##### Data records #####

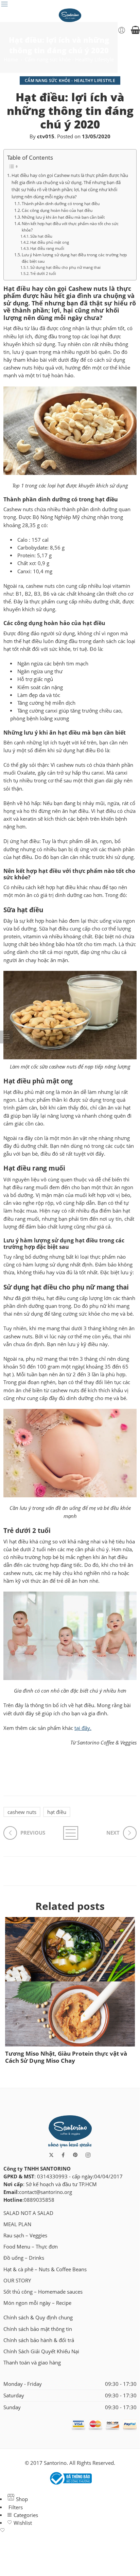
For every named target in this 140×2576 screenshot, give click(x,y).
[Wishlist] (70, 2531)
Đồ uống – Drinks (23, 2258)
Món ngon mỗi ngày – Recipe (37, 2303)
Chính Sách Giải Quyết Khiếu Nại (41, 2351)
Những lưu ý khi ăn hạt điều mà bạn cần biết (63, 217)
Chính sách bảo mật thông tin (37, 2329)
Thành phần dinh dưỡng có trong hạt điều (61, 203)
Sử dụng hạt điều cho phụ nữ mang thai (65, 267)
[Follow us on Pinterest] (75, 2155)
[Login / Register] (122, 30)
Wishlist (22, 2523)
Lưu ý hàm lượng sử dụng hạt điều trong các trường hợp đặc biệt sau (74, 258)
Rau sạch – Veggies (25, 2235)
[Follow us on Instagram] (88, 2155)
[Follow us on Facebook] (63, 2155)
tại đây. (82, 1728)
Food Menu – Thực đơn (30, 2246)
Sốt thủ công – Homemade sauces (43, 2292)
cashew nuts (21, 1812)
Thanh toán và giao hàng (32, 2362)
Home (11, 59)
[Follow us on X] (51, 2155)
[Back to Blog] (69, 1833)
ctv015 (45, 136)
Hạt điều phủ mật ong (49, 242)
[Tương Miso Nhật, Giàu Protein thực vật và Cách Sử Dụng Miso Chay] (70, 1981)
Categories (25, 2515)
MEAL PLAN (17, 2224)
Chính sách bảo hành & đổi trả (38, 2340)
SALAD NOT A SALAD (28, 2213)
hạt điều (56, 1812)
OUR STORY (17, 2280)
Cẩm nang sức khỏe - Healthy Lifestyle (69, 59)
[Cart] (135, 30)
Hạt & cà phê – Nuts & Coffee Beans (45, 2269)
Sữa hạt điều (41, 236)
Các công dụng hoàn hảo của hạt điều (57, 210)
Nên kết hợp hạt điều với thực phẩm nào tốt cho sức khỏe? (70, 227)
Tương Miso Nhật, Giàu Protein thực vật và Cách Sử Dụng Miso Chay (66, 2057)
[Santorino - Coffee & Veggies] (70, 15)
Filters (15, 2507)
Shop (21, 2499)
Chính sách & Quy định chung (38, 2317)
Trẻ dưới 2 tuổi (43, 273)
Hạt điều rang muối (47, 248)
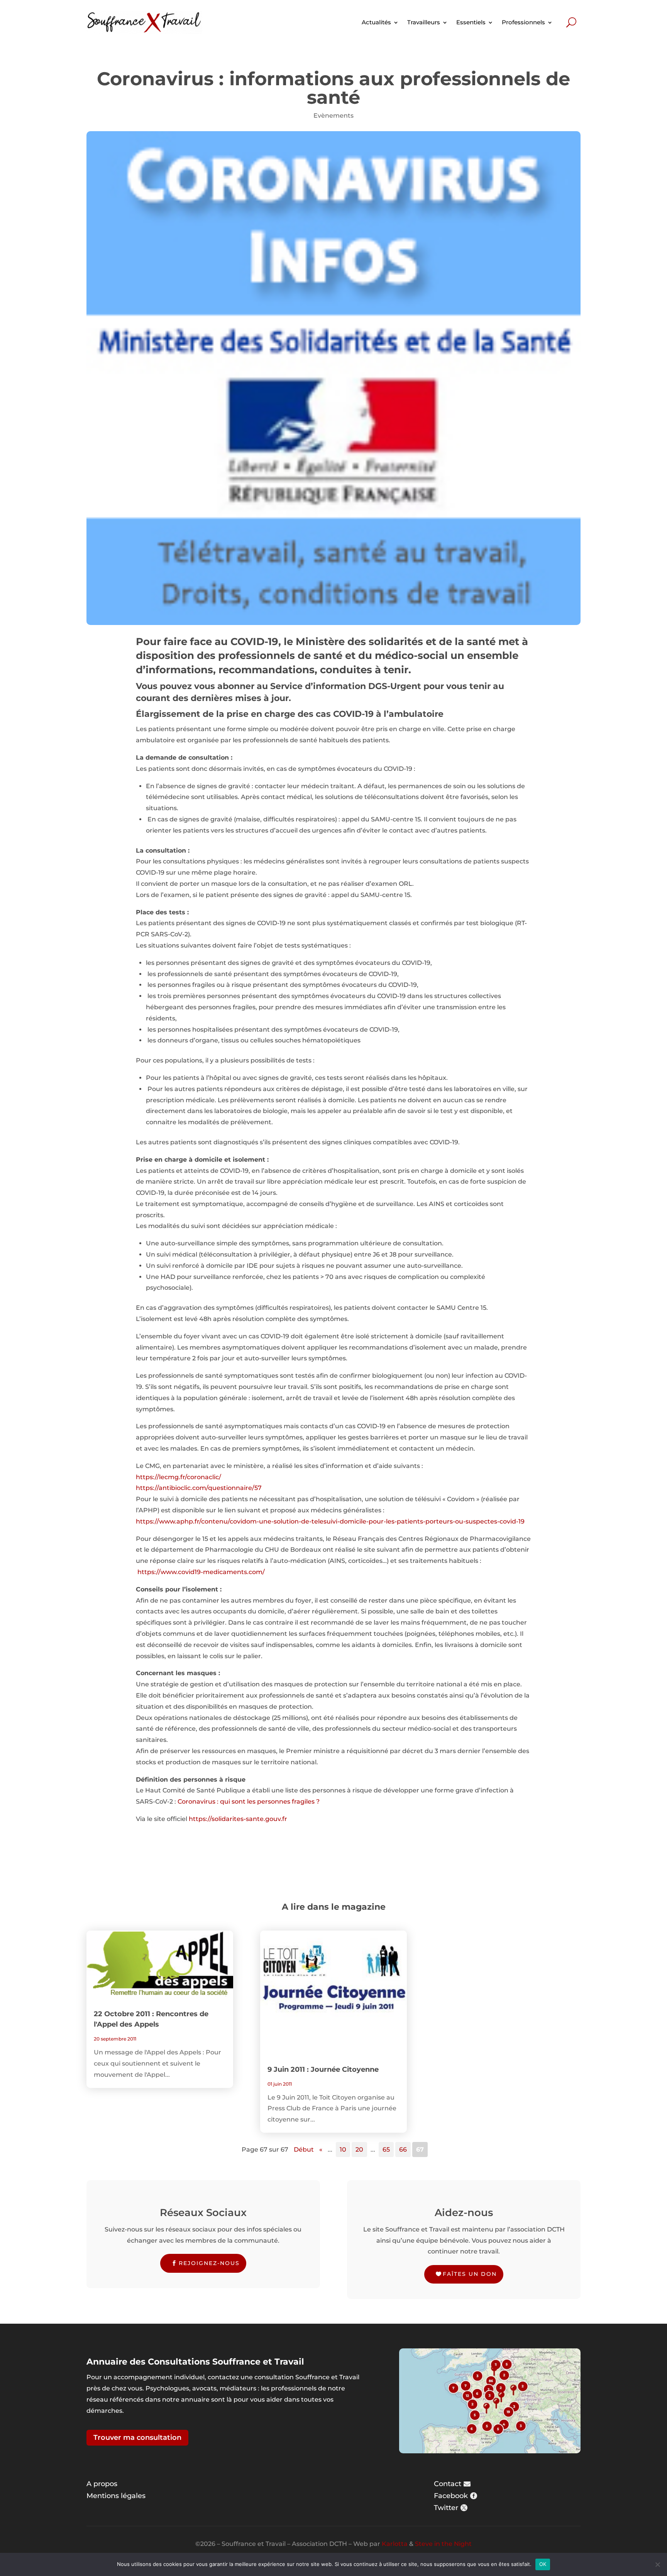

#####

What you give back must match the entries exactly, apart from the omitted pictures.

For every named target in this 140×2576 screenshot, give click(x,y).
[Wishlist] (70, 2531)
Đồ uống – Drinks (23, 2258)
Món ngon mỗi ngày – Recipe (37, 2303)
Chính Sách Giải Quyết Khiếu Nại (41, 2351)
Những lưu ý khi ăn hạt điều mà bạn cần biết (63, 217)
Chính sách bảo mật thông tin (37, 2329)
Thành phần dinh dưỡng có trong hạt điều (61, 203)
Sử dụng hạt điều cho phụ nữ mang thai (65, 267)
[Follow us on Pinterest] (75, 2155)
[Login / Register] (122, 30)
Wishlist (22, 2523)
Lưu ý hàm lượng sử dụng hạt điều trong các trường hợp đặc biệt sau (74, 258)
Rau sạch – Veggies (25, 2235)
[Follow us on Instagram] (88, 2155)
[Follow us on Facebook] (63, 2155)
tại đây. (82, 1728)
Food Menu – Thực đơn (30, 2246)
Sốt thủ công – Homemade sauces (43, 2292)
cashew nuts (21, 1812)
Thanh toán và giao hàng (32, 2362)
Home (11, 59)
[Follow us on X] (51, 2155)
[Back to Blog] (69, 1833)
ctv015 (45, 136)
Hạt điều phủ mật ong (49, 242)
[Tương Miso Nhật, Giàu Protein thực vật và Cách Sử Dụng Miso Chay] (70, 1981)
Categories (25, 2515)
MEAL PLAN (17, 2224)
Chính sách bảo hành & đổi trả (38, 2340)
SALAD NOT A SALAD (28, 2213)
hạt điều (56, 1812)
OUR STORY (17, 2280)
Cẩm nang sức khỏe - Healthy Lifestyle (69, 59)
[Cart] (135, 30)
Hạt & cà phê – Nuts & Coffee Beans (45, 2269)
Sữa hạt điều (41, 236)
Các công dụng hoàn hảo của hạt điều (57, 210)
Nên kết hợp hạt điều với thực phẩm nào tốt cho sức khỏe? (70, 227)
Tương Miso Nhật, Giàu Protein thực vật và Cách Sử Dụng Miso Chay (66, 2057)
[Santorino - Coffee & Veggies] (70, 15)
Filters (15, 2507)
Shop (21, 2499)
Chính sách & Quy định chung (38, 2317)
Trẻ dưới 2 tuổi (43, 273)
Hạt điều rang muối (47, 248)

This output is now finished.